Al riguardo, la Corte costituzionale si è pronunciata con la sentenza n. 51 del 2014, nella cui massima (respingendo la questione di legittimità costituzionale dell’articolo 7, comma 6) si legge che “ il buon andamento dell’azione amministrativa sollecita un’interpretazione che valorizza l’intervenuta conoscenza da parte dell’amministrazione della sentenza di non doversi procedere, potendosi, così, assicurare un corretto bilanciamento degli interessi costituzionalmente protetti che vengono in rilievo nel procedimento. D’altra parte, anche nella giurisprudenza costituzionale è ravvisabile un’evoluzione nella valutazione del bilanciamento degli interessi che si contrappongono nel procedimento disciplinare, arrivando a ritenere irragionevole e contrario al principio di buon andamento dell’amministrazione il far decorrere il termine per instaurare il procedimento dalla conclusione del giudizio penale con sentenza irrevocabile, anziché dalla comunicazione della sentenza all’amministrazione ”.
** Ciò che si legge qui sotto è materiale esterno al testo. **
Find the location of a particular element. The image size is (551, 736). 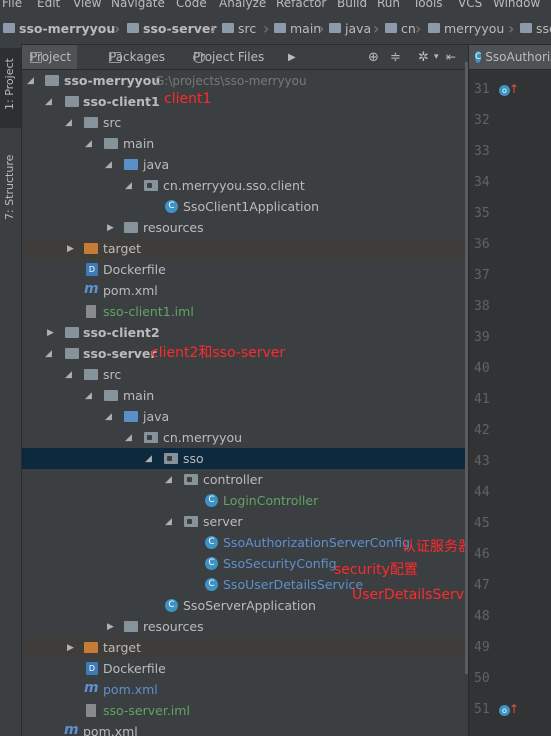

menu-code: Code is located at coordinates (192, 5).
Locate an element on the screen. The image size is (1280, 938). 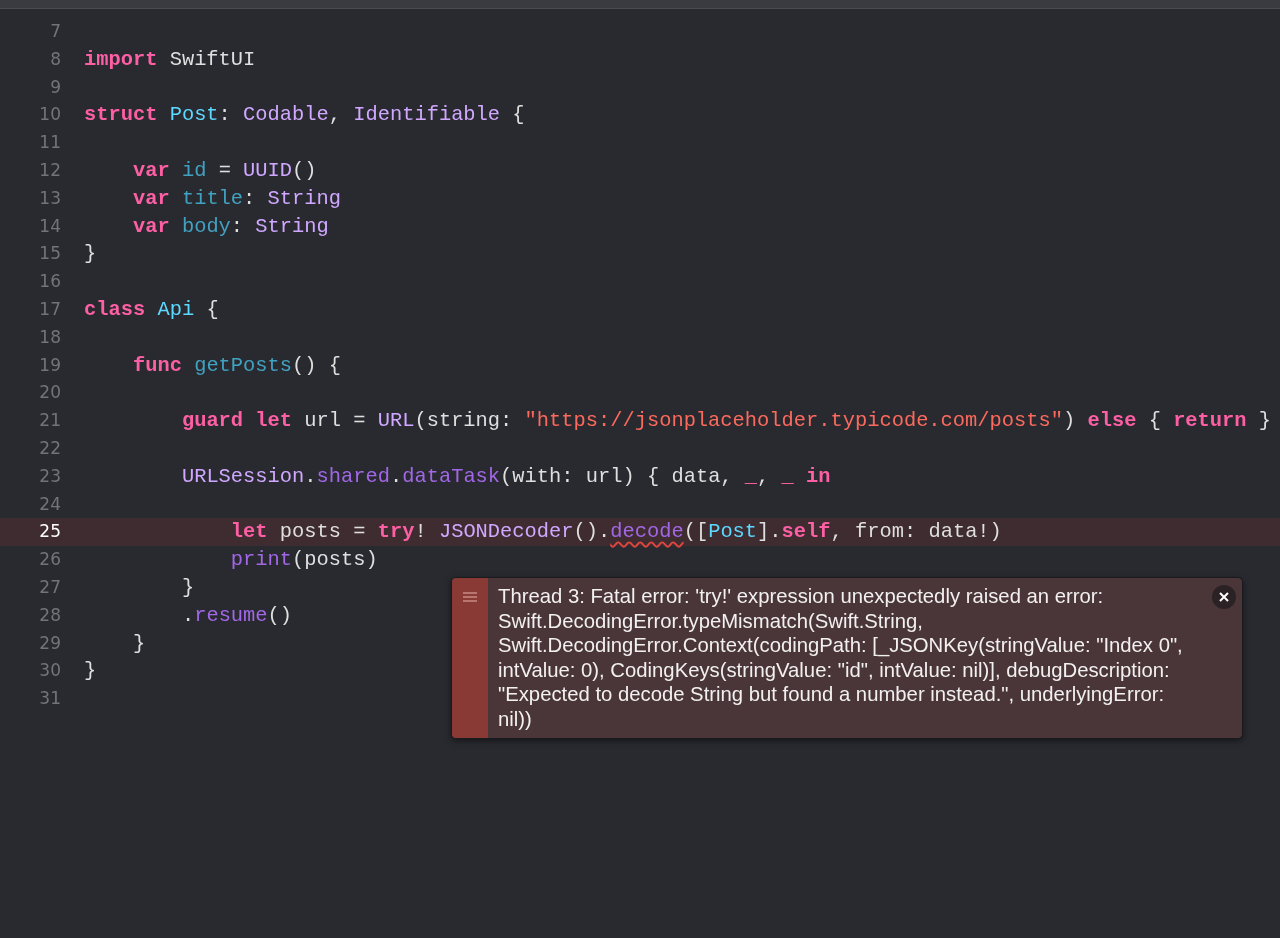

Sulla scia di tale pronuncia, il Consiglio di Stato ha evidenziato che l’articolo 7, comma 6, del decreto legislativo n. 449 del 1992 è posto a presidio dell’esigenza:

- da un lato, “ di non lasciare il dipendente in una situazione di incertezza in ordine alla pendenza di un procedimento disciplinare ”;

- dall’altro, di non precludere – nei fatti – all’Amministrazione l’esercizio del potere disciplinare, “ malgrado la non imputabilità dello scorrere del tempo necessario per venire in possesso della notizia ”.

Ne deriva che il termine di 120 giorni si deve fare decorrere “ dalla data di conoscenza effettiva della sentenza da parte dell’Amministrazione ”, e che tale momento dev’essere individuato “ nel primo momento in cui o l’Amministrazione centrale o anche lo specifico Ufficio in cui presti servizio il dipendente siano venuti a conoscenza dell’avvenuta pubblicazione delle motivazioni della sentenza ” (Consiglio di Stato, sezione seconda, sentenza n. 1465 del 2021).

Non può, dunque, essere condivisa la ricostruzione della parte ricorrente, laddove afferma che “ essendo divenuta definitiva in data 29.01.2022 la sentenza penale di condanna, l’azione disciplinare avrebbe dovuto essere avviata entro il successivo 29.05.2023 [recte: 2022]” (pagina 5 del ricorso).

Deve, al contrario, ritenersi che, alla data del 4 ottobre 2022, quando è stata formulata la contestazione degli addebiti, non fosse ancora decorso il termine di centoventi giorni dalla conoscenza della sentenza da parte dell’Amministrazione, avvenuta mediante comunicazione della Procura della Repubblica presso il Tribunale di Napoli in data 14 settembre 2022, assunta al prot. m_dg.